Code for paper "Learning Free-Form Deformations for 3D Object Reconstruction"
Imagine one wants to interact with objects from the real world, say a chair, but in an augmented reality (AR) environment. The 3D reconstruction from the seen images should appear as realistic as possible so that one may not even perceive the chair as being virtual. The future of highly immersive AR and virtual reality (VR) applications highly depends on the representation and reconstruction of high-quality 3D models. This is obviously challenging and the computer vision and graphics communities have been working hard on such problems [1, 2, 3].
The impact that recent developments in deep learning approaches have had on computer vision has been immense. In the 2D domain, convolutional neural networks (CNNs) have achieved state-of-the-art results in a wide range of applications[4, 5, 6]. Motivated by this, researchers have been applying the same techniques to represent and reconstruct 3D data. Most of them rely on volumetric shape representation so one can perform 3D convolutions on the structured voxel grid [7, 8, 9, 10, 11, 12]. A drawback is that convolutions on the 3D space are computationally expensive and grow cubically with resolution, thus typically limiting the 3D reconstruction to exceedingly coarse representations.
Point cloud representation has recently been investigated to make the learning more efficient [13, 14, 15, 16]. However, such representations still lack the ability of describing finely detailed structures. Applying surfaces, texture and lighting to unstructured point clouds are also challenging, specially in the case of noisy, incomplete and sparse data.

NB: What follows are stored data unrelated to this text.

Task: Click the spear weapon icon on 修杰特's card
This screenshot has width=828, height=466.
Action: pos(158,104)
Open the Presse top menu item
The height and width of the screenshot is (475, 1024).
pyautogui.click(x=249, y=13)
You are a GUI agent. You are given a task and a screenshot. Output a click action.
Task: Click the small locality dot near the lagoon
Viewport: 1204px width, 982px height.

The most extensively used shape representation in computer graphics is that of polygon meshes, in particular using triangular faces. This parameterisation has largely been unexplored in the machine learning domain for the 3D reconstruction task. This is in part a consequence of most machine learning algorithms requiring regular representation of input and output data such as voxels and point clouds. Meshes are highly unstructured and their topological structure usually differs from one to another which makes their 3D reconstruction from 2D images using neural networks challenging.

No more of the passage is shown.